# [INSTRUCTIONS TO FOLLOW]
Give the number of lines in the data below where the string "Contributing" occurs, and nothing else.

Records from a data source
== Segment start ==

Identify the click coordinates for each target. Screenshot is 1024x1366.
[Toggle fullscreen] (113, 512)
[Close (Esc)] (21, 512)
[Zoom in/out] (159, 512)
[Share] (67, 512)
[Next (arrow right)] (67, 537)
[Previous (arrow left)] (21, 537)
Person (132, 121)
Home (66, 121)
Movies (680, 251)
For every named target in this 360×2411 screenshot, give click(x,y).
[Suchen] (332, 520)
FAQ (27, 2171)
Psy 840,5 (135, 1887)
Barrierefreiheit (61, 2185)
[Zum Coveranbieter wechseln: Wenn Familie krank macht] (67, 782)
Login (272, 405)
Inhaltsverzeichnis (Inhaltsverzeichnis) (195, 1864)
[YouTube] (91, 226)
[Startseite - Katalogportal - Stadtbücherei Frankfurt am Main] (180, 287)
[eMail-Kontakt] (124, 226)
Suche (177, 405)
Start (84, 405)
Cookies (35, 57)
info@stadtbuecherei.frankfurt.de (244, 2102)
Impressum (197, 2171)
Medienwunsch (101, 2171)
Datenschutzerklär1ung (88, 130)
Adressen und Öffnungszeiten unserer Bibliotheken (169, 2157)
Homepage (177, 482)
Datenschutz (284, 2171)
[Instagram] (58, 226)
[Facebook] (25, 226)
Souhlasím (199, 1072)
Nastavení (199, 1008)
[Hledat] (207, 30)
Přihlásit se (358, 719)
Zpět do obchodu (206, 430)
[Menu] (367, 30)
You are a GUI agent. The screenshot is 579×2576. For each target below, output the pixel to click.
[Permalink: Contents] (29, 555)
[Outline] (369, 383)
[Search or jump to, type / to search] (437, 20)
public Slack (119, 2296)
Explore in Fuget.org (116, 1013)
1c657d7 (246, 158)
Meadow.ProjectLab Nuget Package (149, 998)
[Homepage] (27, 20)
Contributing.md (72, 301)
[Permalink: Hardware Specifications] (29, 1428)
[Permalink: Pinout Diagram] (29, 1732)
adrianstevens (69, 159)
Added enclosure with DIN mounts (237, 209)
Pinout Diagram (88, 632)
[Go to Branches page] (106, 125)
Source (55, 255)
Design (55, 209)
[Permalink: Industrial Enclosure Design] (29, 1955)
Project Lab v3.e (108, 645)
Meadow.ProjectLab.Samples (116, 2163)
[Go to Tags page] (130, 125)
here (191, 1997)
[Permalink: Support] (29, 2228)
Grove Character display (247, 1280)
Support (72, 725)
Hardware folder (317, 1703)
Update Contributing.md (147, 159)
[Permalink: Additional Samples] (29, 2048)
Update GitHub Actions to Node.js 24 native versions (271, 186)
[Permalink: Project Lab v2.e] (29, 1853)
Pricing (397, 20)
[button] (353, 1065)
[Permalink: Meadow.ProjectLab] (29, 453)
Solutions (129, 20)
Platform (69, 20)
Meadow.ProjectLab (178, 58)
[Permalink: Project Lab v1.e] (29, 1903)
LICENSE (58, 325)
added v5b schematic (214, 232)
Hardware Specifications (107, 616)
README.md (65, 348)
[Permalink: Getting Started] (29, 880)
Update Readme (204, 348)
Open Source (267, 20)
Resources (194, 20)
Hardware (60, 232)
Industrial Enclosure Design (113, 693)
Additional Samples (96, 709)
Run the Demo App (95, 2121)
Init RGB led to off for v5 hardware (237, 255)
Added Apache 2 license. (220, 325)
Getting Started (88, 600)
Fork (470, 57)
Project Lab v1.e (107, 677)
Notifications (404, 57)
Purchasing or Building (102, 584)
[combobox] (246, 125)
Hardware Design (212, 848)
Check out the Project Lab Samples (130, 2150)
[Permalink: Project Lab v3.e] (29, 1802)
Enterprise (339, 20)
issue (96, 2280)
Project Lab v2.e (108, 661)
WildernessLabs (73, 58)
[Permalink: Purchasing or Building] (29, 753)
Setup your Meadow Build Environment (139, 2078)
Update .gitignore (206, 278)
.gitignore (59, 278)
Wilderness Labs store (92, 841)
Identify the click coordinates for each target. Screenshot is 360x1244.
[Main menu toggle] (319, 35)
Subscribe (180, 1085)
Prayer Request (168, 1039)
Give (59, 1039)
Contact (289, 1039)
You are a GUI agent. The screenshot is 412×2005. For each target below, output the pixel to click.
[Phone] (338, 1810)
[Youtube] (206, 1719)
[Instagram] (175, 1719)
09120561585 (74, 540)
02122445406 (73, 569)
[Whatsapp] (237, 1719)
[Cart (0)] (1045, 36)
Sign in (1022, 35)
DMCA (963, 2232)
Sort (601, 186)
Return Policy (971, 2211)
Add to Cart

== Segment end ==

# [ANSWER AREA]
2